Les incendies ont pour but de détruire la forêt et le mode de vie indigène

Entretien

Anthropologue et historienne de formation (elle termine un doctorat sur les Mundurukus, peuple indigène amazonien de l’État du Para), Barbaria Dias do Nascimento est coordinatrice d’Agro é fogo, une articulation (nouvellement partenaire d’Entraide et Fraternité) de 35 associations réunies par la problématique des conflits ruraux dans le cadre desquels les incendies sont utilisés de manière criminelle.

Comment est née cette coalition ?

« Agro é fogo signifie ‘L’agrobusiness est le feu’. Nous avons commencé un travail d’inventaire des incendies de plus en plus nombreux au Cerrado et, en août 2019, les choses ont pris une ampleur plus importante suite au ‘Jour du feu’ dans l’État du Para, des incendies volontaires provoqués par des agriculteurs, des chercheurs d’or et des accapareurs de terre, qui ont été le point de départ des gigantesques incendies de l’Amazonie.

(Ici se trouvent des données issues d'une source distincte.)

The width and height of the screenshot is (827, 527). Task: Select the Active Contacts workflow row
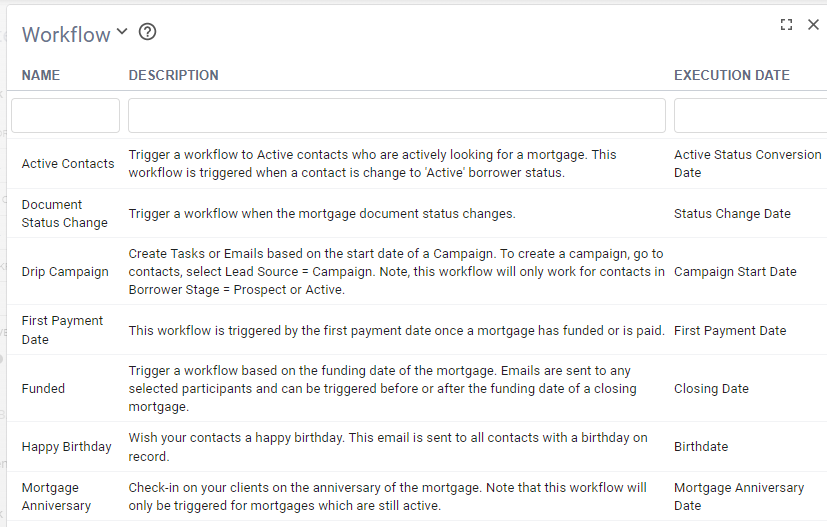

Nous documentons et dénonçons l’usage criminel du feu qui est fait par l’agrobusiness. Entre 2019 et 2021, il y a eu 383 conflits et 92.000 familles ont été touchées dans 286 communautés différentes. Nous produisons des études et interpellons le pouvoir politique pour légiférer. Bolsonaro a interdit la publication des données satellite. Pour lui, s’il n’y avait pas de données, il n’y avait pas de déforestation ! »

Comment ces feux sont-ils devenus les instruments de l’agrobusiness ?

« Il existe deux types de feu en forêt : les feux traditionnels et les feux ‘capitalistes’. Depuis la nuit des temps, les communautés indigènes ont recours au feu traditionnel. C’est un savoir ancestral parfaitement maîtrisé pour permettre de revivifier la terre et on n’y recourt qu’à certains moments précis de l’année. Ces feux ne sont pas facteurs de dévastations ni de réchauffement climatique. En revanche, ce que l’on appelle les ‘feux capitalistes’ ne sont pas naturels, ils se produisent toute l’année et servent à dévaster les forêts au profit de l’agrobusiness. Le problème n’est pas le feu mais l’usage qu’on en fait ! »

Quel est l’objectif des « fazendeiros » (grands propriétaires) ou des « grileiros » (accapareurs de terre, souvent à des fins d’extraction) qui agissent de la sorte ?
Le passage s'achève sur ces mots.